_WHAT TO DO_
Take the lines from the beginning of the data below through the line holding "Given: Select the SKI item in top navigation" and return exactly those.

_RECORD EXCERPTS_
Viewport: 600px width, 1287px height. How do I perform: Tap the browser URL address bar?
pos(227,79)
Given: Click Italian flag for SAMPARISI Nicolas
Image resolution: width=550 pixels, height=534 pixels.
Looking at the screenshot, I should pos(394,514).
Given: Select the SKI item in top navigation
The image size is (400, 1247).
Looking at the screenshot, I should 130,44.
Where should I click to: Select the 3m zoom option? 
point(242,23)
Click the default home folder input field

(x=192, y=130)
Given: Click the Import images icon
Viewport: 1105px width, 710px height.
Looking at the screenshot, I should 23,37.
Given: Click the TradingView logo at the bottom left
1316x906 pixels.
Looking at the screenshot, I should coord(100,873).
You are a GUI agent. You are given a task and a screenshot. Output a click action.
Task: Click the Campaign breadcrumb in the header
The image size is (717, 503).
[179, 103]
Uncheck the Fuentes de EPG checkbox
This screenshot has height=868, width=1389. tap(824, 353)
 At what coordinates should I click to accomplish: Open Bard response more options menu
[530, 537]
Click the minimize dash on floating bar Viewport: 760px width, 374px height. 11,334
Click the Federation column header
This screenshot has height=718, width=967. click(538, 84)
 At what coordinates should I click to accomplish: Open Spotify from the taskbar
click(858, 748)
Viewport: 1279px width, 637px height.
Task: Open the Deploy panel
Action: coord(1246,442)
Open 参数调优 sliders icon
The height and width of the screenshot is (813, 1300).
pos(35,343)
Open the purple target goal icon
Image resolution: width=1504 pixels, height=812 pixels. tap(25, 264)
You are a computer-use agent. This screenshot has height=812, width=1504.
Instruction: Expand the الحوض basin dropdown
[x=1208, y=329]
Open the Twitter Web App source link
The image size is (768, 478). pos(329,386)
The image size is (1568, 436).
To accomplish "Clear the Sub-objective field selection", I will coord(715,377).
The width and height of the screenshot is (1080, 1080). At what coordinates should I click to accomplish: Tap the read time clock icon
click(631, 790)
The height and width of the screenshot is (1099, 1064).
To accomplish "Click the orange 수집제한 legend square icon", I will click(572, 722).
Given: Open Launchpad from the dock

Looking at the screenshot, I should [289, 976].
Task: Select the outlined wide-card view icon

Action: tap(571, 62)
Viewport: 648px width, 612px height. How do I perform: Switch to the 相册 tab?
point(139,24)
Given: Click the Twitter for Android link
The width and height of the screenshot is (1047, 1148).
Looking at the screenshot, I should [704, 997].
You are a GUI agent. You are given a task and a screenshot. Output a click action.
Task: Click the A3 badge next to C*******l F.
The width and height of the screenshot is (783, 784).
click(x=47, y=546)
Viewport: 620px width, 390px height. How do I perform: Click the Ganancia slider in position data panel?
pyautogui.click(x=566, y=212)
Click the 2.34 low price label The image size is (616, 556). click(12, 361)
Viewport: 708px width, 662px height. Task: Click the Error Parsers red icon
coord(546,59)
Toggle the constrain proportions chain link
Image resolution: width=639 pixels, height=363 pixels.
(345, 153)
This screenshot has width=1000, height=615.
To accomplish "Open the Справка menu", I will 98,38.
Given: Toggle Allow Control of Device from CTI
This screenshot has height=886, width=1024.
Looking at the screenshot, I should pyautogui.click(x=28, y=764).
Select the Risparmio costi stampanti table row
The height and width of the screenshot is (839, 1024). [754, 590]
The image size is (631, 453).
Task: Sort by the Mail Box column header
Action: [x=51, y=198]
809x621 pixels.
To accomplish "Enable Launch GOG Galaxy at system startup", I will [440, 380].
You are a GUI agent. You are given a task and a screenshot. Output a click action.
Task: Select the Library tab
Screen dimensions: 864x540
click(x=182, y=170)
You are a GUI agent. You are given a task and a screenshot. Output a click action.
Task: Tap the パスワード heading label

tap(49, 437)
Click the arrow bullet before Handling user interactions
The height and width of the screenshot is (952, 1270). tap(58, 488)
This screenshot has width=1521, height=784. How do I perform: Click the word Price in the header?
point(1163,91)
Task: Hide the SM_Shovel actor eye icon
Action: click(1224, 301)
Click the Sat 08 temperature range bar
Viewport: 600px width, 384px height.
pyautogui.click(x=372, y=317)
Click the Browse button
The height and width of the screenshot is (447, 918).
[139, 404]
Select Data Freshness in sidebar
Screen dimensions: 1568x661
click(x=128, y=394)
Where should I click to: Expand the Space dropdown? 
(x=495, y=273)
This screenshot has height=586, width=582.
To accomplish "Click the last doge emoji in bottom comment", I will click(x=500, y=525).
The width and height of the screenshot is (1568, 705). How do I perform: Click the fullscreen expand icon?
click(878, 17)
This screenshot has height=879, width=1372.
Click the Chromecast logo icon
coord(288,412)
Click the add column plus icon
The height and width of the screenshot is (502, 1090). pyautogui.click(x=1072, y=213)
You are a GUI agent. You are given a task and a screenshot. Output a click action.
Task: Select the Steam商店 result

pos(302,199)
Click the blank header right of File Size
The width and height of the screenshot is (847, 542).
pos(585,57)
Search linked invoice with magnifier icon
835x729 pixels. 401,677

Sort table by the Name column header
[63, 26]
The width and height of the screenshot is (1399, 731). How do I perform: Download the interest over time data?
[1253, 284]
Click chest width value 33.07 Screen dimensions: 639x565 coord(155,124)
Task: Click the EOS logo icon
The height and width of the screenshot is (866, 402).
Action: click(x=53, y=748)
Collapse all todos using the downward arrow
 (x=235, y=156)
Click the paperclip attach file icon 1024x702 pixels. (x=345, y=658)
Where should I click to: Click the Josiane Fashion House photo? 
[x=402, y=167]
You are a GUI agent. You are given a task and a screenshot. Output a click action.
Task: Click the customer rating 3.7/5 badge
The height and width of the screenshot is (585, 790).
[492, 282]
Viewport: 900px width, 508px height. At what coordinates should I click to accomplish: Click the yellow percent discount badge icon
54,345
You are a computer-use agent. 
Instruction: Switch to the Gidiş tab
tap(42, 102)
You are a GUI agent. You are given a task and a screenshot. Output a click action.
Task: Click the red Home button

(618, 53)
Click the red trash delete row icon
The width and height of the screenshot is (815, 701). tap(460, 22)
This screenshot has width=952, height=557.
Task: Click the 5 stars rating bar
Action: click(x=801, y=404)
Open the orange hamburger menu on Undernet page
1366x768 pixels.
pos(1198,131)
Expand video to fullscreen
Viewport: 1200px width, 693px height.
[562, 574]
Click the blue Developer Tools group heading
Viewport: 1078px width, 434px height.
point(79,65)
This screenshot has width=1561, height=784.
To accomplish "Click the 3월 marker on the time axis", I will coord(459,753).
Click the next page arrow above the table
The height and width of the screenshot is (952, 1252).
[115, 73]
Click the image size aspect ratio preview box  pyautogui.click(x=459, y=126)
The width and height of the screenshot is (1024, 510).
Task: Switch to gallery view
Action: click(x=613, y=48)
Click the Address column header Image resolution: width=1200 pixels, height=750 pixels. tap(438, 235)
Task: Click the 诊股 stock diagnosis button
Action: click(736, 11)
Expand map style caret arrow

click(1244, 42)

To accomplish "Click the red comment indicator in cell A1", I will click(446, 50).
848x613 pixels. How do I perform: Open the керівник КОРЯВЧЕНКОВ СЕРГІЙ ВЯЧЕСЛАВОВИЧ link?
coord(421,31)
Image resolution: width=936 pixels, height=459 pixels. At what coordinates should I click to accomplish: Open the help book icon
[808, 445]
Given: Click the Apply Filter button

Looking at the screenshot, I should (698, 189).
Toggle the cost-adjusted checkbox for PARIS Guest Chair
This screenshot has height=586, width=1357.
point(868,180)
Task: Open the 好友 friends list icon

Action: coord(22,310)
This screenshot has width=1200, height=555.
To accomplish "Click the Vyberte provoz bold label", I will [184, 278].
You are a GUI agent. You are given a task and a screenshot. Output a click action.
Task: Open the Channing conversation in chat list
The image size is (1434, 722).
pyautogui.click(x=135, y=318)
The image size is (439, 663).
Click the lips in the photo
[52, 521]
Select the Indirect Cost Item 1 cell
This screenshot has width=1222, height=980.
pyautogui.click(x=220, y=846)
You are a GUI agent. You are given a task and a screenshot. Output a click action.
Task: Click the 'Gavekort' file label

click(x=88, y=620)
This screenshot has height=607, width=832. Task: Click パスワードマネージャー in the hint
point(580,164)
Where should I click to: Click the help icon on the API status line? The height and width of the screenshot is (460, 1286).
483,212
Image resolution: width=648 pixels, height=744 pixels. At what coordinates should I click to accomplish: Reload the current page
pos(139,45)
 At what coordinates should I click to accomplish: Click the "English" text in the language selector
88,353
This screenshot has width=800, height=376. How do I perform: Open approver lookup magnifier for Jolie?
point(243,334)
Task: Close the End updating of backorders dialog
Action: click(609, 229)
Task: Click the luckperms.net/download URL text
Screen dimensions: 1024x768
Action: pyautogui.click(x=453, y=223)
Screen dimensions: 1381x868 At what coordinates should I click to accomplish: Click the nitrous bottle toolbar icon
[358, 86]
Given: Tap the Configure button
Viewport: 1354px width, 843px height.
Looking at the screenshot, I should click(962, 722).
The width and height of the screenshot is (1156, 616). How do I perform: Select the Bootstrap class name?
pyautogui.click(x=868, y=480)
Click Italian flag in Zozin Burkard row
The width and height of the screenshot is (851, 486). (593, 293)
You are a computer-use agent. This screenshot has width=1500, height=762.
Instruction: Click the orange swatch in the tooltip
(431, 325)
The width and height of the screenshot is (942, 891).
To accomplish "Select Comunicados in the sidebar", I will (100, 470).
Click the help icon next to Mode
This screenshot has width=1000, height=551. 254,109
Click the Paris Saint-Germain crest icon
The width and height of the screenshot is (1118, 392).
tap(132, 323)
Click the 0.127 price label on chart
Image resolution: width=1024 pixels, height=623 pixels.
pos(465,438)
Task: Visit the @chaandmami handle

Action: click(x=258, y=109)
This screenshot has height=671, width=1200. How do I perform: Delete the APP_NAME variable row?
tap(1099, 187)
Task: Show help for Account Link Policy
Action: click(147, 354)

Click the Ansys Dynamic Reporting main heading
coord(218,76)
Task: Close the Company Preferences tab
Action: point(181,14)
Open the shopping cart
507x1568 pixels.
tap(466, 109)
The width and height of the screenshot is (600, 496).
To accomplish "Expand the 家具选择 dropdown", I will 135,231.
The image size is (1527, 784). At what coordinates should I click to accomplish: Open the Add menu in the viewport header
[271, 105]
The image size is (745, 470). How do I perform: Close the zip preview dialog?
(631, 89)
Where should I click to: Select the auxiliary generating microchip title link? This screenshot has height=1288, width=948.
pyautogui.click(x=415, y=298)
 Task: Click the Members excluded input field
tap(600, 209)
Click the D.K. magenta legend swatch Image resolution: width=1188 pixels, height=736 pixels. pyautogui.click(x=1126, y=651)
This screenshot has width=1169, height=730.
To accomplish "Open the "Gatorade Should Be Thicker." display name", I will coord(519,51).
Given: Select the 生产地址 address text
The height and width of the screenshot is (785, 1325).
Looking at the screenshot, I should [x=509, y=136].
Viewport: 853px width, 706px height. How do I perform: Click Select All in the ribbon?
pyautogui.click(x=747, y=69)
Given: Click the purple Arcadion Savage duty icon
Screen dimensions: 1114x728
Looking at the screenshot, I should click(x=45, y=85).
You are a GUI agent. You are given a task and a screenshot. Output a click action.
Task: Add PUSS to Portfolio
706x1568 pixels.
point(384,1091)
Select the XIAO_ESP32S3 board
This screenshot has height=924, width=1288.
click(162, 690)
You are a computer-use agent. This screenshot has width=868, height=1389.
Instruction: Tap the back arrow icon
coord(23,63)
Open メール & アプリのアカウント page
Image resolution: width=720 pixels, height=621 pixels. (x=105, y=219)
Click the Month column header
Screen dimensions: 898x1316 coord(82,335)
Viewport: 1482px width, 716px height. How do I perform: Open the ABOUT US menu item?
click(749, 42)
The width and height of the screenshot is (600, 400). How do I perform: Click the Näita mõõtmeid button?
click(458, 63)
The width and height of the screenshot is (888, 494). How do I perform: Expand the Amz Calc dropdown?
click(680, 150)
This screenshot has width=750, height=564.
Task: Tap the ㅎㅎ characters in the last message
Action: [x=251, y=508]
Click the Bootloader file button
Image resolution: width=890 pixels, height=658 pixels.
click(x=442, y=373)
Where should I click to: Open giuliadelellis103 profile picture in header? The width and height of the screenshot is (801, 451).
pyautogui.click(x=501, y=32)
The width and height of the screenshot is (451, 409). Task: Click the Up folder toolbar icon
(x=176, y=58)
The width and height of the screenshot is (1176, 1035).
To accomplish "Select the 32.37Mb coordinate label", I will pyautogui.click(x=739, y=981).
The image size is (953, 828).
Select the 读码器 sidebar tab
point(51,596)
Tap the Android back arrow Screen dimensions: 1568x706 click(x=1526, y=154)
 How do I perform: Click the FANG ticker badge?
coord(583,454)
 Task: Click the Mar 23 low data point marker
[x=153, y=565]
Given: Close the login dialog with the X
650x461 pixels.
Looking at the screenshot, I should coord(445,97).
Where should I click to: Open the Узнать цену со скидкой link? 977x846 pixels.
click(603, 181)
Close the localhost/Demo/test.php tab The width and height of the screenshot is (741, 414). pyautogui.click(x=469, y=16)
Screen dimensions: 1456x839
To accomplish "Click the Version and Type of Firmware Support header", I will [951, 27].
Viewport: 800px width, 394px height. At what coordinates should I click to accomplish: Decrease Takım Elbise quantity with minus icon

_FINISHED EXERCISE_
Viewport: 600px width, 1287px height. How do I perform: Tap the browser URL address bar?
pos(227,79)
Given: Click Italian flag for SAMPARISI Nicolas
Image resolution: width=550 pixels, height=534 pixels.
Looking at the screenshot, I should pos(394,514).
Given: Select the SKI item in top navigation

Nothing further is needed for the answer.